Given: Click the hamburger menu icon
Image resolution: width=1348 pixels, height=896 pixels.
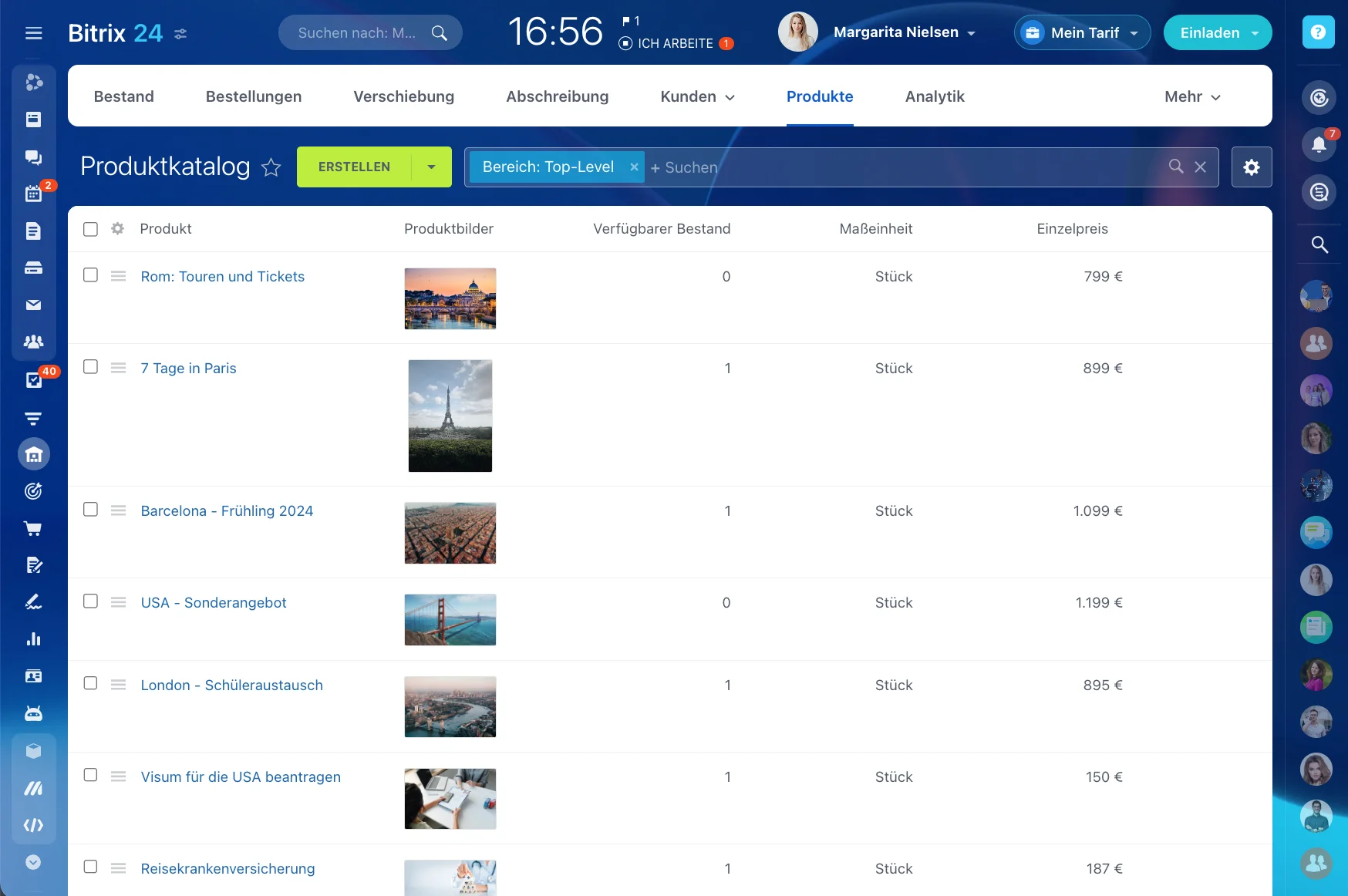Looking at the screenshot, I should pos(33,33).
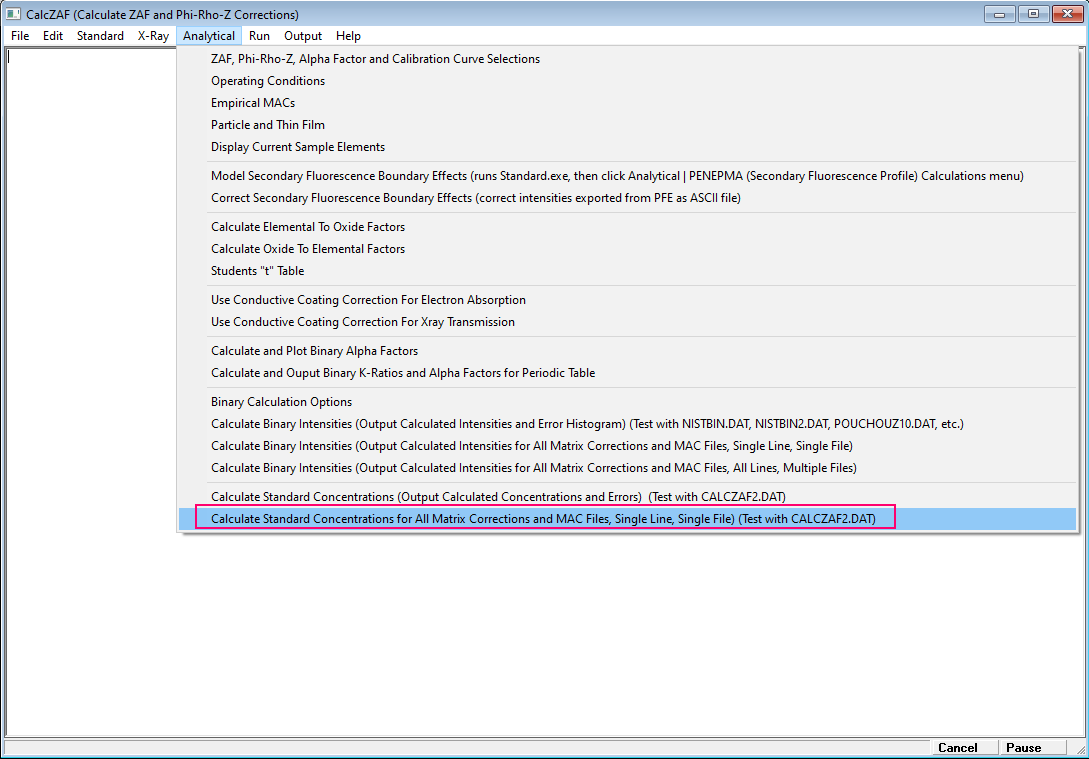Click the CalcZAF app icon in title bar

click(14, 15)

**Short task**
Can you print every line of the entries above word for word, leaving out the pictures?

**Correct response**
Given: Click the hamburger menu icon
Image resolution: width=1348 pixels, height=896 pixels.
Looking at the screenshot, I should pos(33,33).
Click the CalcZAF app icon in title bar

click(14, 15)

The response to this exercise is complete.